July 2nd, 2011 by phaquer

My apologies for having been gone for so long, and for not having bid my momentary adieu before my words have dissipated from this repository.

If truth be told, my first few weeks in law school have been a blur. I do not recall anything significant that stood out from the entire thing, but I do remember feeling tired, excited, anxious, wary, at one point or another.

In just a span of two weeks, I have been taught that as much as we are led to believe in the absoluteness of relative truth, and that standards need to be governed by their connections with other standards that are equally-binding, we are governed by a system of laws — and that in this compacted world where everything has corresponding labels, consequences and repercussions, we need to concede to the need for a governing body, or a binding document, just so we can live within the confines of a humane and just society.
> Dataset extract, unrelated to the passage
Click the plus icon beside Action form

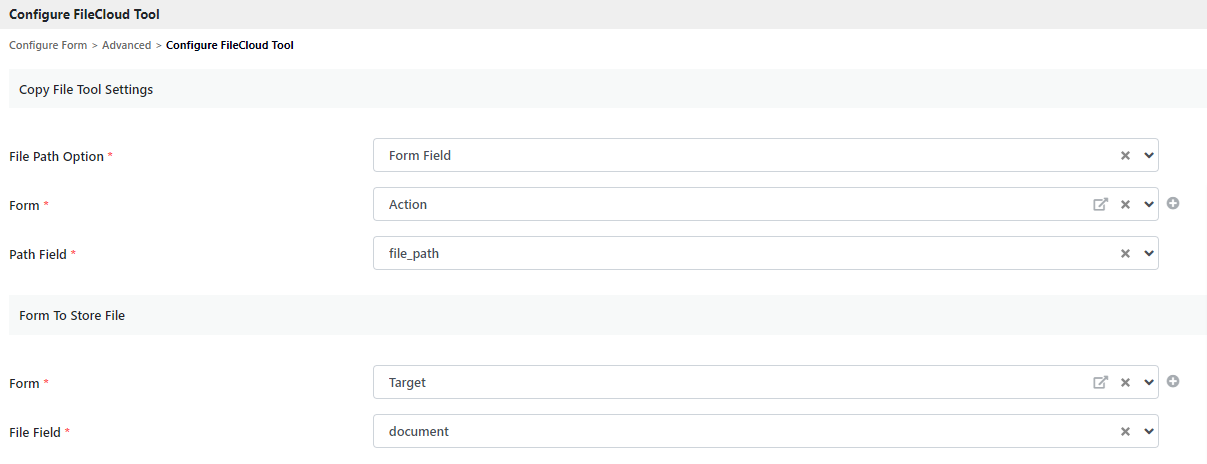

I have learned for example, that a Bronx medical malpractice lawyer is someone that you can go to if in case an operation goes bad, or that you can opt to file for civil damages, once your basic human rights have been transgressed. I have even read in a particular case, and much to my fascination, that a woman who has been lured to have sex with a married man, under the pretext of deceit, can collect for damages, because apparently, her virginity (as the case may apply) is a cherished possession that ought to be dealt with delicately and with much respect.

That, in a nutshell, has been my law school experience so far.

I am in for a ride, and I can’t help but get excited for the next few readings, cases, and cherished possessions still waiting to be uncovered.